Dive Dry with Dr. Bill

#306: Fried, Scrambled or Poached?

A few years back I wrote a series of columns about the mating behavior of the California market squid. Apparently one mother complained to the newspaper that she had read the column to her five year old daughter, and was embarrassed when she had to explain the word "orgy" to her youngster. Now I've never considered my audience for these columns to be in that age range, but if you have impressionable youngsters out there who might get their hands on the paper, let this be a warning. Today's focus will be on the subject of reproduction... or mating. However, I doubt its contents will sink beneath a PG rating so most of you adults will be disappointed!

On occasion I have had divers on the King Neptune or in the dive park return from a dive and ask me about the "pumpkin seeds" that seem to cover many rocks and other surfaces at certain times of the year. Others see ribbon-like formations on the rocks and wonder what creature created them. For some who dive sites below our Catalina landfill like Blue Car Wreck and Garibaldi Reef, I usually let them figure out what the large round "eggs" scattered on the bottom there are. It really is easy even for a rank novice since they are often labeled "Titleist," "Spalding" or "Wilson." Wouldn't it be nice if critter eggs were so labeled, but then I wouldn't have everyone coming up to me to ask. And I truly enjoy adding value to a diver's experience and understanding of the world below.

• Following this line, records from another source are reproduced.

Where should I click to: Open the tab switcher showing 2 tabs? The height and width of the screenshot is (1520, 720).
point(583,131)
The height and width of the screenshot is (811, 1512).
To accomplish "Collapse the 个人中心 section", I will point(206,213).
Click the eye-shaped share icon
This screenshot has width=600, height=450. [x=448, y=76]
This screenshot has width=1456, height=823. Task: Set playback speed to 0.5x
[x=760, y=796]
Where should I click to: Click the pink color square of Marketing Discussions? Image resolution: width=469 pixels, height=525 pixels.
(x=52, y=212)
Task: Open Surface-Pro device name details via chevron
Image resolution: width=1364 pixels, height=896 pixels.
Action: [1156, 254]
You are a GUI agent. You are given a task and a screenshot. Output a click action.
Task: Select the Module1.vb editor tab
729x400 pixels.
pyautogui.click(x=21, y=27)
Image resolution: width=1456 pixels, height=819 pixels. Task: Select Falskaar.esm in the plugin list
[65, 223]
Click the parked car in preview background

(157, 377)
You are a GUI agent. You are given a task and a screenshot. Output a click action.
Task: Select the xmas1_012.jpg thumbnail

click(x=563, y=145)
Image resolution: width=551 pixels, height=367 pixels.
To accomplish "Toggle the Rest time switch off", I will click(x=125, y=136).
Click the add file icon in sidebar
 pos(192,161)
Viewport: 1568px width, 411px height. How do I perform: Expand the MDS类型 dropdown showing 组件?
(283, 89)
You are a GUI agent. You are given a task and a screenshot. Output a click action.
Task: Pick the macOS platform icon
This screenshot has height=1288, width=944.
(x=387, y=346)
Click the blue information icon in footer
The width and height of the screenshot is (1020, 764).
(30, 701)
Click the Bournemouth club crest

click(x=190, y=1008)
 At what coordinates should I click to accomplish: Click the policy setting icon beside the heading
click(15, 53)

Identifying critter eggs can be almost as much fun as identifying the critter themselves. There are usually fewer clues and very little "behavior" to give much basis to go on. Such mysteries can make for much more fun underwater though. I usually learn the identity of the eggs by observing the process whereby they are actually laid. This way I can be pretty certain of the "culprit" if I catch them in the act. The pictures I've included with this week's column all come from different species of snails, ranging from ones an inch or so long to the largest marine snail in the world, occasionally exceeding a whopping three feet! Two of them fit the usual image of a snail, having hard shells to encase the body's soft body, mantle and foot. Two of them lack that protection and rely on other means to "defend their lives."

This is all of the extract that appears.